[Problem requirements]
Consider the listing below. Extract exactly the lines from the line containing "The image size is (800, 511)." to the line containing "Click the Out", both included.

[Given data]
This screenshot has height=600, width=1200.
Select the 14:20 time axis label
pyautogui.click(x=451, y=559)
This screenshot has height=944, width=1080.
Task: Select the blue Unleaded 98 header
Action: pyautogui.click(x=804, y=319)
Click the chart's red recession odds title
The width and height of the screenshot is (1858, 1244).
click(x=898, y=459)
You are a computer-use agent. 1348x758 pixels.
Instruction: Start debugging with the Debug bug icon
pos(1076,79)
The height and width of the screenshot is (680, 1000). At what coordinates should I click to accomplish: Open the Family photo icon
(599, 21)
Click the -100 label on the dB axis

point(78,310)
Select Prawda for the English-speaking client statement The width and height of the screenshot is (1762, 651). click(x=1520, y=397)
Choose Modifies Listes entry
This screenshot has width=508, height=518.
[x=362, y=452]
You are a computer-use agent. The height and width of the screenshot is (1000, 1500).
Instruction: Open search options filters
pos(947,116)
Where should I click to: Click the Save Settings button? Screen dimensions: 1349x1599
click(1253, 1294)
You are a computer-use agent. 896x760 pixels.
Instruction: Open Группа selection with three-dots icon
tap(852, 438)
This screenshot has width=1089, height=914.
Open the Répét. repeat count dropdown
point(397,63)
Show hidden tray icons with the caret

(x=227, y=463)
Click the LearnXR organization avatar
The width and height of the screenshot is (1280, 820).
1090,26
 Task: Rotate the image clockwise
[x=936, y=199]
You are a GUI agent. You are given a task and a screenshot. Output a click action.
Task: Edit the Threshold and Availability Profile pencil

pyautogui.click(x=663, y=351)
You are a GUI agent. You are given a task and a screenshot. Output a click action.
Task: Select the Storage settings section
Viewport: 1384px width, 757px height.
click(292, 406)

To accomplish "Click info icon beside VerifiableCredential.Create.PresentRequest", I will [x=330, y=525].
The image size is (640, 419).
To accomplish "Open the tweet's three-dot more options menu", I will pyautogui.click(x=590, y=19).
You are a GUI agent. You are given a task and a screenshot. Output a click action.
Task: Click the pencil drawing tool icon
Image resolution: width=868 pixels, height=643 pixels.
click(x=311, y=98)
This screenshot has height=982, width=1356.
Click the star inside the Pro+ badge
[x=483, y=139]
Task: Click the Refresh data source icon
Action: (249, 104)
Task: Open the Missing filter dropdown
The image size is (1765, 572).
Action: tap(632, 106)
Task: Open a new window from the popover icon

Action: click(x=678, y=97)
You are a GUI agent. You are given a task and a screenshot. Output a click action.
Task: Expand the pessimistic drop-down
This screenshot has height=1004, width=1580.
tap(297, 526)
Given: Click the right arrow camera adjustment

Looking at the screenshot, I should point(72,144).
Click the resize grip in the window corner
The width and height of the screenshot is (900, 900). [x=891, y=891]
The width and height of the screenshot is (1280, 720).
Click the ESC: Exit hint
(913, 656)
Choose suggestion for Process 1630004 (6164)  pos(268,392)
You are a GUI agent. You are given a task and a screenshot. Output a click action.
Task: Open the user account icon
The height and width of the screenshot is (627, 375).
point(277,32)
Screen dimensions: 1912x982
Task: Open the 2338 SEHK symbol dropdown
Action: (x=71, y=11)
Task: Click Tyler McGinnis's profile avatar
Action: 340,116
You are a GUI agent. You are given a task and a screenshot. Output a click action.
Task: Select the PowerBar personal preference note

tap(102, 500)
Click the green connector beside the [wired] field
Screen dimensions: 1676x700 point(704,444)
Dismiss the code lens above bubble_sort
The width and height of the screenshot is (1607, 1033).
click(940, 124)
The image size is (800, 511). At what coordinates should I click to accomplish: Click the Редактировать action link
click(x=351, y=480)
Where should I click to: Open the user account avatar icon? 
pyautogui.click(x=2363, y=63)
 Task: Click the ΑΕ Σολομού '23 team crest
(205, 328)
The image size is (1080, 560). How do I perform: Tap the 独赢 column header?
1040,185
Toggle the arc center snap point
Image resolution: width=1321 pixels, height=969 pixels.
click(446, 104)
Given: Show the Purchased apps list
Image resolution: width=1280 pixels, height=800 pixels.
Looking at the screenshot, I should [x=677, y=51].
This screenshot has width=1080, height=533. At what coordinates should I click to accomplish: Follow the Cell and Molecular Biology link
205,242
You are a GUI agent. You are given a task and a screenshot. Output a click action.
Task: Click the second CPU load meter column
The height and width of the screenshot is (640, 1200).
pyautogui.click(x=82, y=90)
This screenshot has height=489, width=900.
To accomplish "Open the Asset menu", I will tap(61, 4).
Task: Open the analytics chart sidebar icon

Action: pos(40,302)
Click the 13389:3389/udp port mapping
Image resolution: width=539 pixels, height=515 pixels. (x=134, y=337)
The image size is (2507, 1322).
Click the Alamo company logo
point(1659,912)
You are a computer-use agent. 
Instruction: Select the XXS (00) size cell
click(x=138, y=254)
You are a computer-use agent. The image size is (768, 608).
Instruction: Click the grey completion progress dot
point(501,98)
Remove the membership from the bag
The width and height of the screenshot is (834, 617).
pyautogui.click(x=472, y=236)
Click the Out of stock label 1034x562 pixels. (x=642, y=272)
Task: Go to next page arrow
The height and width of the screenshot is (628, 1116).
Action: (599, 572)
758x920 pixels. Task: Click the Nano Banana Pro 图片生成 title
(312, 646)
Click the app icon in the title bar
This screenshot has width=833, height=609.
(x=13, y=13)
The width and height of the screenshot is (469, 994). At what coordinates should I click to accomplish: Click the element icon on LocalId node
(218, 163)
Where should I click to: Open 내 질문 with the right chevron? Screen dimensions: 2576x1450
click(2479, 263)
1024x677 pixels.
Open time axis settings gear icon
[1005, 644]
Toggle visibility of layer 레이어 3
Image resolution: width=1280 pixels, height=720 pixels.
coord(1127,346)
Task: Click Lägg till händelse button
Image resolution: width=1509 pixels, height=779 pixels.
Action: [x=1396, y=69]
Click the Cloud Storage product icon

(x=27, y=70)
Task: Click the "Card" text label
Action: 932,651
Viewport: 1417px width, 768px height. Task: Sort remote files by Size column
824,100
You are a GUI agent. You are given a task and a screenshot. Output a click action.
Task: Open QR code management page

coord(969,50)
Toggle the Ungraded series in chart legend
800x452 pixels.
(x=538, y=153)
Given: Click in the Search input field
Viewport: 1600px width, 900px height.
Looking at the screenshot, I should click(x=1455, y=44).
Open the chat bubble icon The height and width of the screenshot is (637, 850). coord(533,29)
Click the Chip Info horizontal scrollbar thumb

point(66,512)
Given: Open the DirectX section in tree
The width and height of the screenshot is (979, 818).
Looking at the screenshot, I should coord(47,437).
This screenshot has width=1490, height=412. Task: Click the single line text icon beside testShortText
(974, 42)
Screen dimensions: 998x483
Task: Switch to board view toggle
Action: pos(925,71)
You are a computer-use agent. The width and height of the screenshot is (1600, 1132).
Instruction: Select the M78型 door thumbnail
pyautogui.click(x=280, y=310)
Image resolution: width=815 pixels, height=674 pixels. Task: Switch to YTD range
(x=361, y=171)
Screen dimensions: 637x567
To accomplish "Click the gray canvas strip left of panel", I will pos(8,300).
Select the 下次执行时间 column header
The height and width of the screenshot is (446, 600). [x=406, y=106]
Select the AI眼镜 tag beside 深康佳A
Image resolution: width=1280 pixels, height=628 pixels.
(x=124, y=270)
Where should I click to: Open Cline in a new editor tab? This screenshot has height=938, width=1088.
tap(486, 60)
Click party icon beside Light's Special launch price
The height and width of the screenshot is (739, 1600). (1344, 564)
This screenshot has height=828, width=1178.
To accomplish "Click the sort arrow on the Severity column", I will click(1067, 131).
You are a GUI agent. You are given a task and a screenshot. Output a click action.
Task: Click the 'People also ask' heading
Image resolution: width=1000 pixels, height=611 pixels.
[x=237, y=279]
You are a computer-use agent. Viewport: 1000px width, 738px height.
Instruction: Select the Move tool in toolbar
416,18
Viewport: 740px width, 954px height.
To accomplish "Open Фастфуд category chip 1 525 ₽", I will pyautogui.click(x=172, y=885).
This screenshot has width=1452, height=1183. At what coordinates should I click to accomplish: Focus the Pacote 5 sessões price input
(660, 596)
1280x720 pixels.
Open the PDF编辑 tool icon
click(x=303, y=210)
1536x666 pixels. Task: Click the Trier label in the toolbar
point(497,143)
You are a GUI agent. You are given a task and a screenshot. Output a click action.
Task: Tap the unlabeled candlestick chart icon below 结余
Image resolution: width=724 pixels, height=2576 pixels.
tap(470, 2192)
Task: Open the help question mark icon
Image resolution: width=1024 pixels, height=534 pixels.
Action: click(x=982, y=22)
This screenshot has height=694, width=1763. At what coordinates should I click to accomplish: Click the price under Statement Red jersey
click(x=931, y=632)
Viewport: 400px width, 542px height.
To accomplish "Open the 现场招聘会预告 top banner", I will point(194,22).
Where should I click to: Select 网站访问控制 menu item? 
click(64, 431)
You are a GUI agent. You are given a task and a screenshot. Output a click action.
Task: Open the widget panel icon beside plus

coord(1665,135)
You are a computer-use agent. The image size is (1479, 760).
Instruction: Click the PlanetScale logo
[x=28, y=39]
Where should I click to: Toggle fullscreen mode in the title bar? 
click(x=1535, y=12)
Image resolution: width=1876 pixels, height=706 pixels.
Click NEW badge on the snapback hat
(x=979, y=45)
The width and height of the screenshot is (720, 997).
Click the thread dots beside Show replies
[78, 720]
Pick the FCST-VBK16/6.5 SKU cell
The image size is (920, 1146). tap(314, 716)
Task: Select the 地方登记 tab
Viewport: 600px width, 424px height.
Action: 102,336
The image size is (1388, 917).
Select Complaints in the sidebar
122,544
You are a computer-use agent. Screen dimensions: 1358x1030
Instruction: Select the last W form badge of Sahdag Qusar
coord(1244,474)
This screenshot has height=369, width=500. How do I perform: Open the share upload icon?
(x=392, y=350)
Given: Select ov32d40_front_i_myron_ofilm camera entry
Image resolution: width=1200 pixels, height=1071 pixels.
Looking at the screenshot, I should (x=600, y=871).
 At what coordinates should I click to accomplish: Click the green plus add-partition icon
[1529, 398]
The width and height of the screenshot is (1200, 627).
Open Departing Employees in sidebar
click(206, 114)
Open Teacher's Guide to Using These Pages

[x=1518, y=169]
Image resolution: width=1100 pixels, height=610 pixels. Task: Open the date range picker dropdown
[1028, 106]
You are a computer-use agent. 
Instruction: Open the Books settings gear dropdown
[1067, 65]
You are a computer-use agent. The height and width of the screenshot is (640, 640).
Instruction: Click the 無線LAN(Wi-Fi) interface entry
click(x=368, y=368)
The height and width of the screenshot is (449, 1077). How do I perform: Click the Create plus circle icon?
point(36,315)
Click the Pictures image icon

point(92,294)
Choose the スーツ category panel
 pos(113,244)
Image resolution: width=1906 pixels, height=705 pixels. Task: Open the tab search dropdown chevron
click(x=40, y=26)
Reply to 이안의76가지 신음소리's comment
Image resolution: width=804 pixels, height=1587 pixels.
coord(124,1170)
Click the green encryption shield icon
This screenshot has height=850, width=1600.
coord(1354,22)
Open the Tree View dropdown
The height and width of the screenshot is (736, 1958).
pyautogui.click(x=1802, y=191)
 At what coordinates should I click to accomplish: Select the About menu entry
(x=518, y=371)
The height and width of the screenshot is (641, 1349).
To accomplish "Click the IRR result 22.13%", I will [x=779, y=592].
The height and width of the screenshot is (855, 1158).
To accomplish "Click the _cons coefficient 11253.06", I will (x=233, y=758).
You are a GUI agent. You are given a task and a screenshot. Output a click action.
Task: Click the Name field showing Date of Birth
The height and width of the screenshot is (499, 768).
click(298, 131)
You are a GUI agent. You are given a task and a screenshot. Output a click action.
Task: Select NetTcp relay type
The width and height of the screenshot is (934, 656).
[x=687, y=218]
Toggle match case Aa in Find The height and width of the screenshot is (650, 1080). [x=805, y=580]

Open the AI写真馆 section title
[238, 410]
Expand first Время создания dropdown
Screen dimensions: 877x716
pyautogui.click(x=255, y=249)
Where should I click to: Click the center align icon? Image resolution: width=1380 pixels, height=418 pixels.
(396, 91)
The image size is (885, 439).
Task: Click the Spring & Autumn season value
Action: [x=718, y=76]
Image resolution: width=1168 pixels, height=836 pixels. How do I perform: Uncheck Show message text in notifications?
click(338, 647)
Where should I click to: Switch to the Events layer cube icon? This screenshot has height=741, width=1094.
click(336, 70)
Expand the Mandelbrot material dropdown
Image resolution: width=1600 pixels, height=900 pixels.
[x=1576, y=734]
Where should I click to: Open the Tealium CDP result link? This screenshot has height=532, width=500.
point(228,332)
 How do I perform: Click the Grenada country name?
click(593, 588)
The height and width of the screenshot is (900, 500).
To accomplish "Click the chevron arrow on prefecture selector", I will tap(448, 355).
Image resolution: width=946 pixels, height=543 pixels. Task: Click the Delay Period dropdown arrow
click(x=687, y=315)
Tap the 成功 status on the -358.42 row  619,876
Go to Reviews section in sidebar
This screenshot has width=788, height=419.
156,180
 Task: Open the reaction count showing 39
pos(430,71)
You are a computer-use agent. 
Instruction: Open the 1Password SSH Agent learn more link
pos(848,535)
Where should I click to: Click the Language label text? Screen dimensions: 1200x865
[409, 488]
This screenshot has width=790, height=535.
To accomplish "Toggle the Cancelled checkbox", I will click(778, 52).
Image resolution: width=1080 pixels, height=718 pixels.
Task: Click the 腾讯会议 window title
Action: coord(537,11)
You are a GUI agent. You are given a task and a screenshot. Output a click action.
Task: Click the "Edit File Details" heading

[Answer box]
The image size is (800, 511). At what coordinates should I click to accomplish: Click the Редактировать action link
click(x=351, y=480)
Where should I click to: Open the user account avatar icon? 
pyautogui.click(x=2363, y=63)
 Task: Click the ΑΕ Σολομού '23 team crest
(205, 328)
The image size is (1080, 560). How do I perform: Tap the 独赢 column header?
1040,185
Toggle the arc center snap point
Image resolution: width=1321 pixels, height=969 pixels.
click(446, 104)
Given: Show the Purchased apps list
Image resolution: width=1280 pixels, height=800 pixels.
Looking at the screenshot, I should [x=677, y=51].
This screenshot has width=1080, height=533. At what coordinates should I click to accomplish: Follow the Cell and Molecular Biology link
205,242
You are a GUI agent. You are given a task and a screenshot. Output a click action.
Task: Click the second CPU load meter column
The height and width of the screenshot is (640, 1200).
pyautogui.click(x=82, y=90)
This screenshot has height=489, width=900.
To accomplish "Open the Asset menu", I will tap(61, 4).
Task: Open the analytics chart sidebar icon

Action: pos(40,302)
Click the 13389:3389/udp port mapping
Image resolution: width=539 pixels, height=515 pixels. (x=134, y=337)
The image size is (2507, 1322).
Click the Alamo company logo
point(1659,912)
You are a computer-use agent. 
Instruction: Select the XXS (00) size cell
click(x=138, y=254)
You are a computer-use agent. The image size is (768, 608).
Instruction: Click the grey completion progress dot
point(501,98)
Remove the membership from the bag
The width and height of the screenshot is (834, 617).
pyautogui.click(x=472, y=236)
Click the Out of stock label 1034x562 pixels. (x=642, y=272)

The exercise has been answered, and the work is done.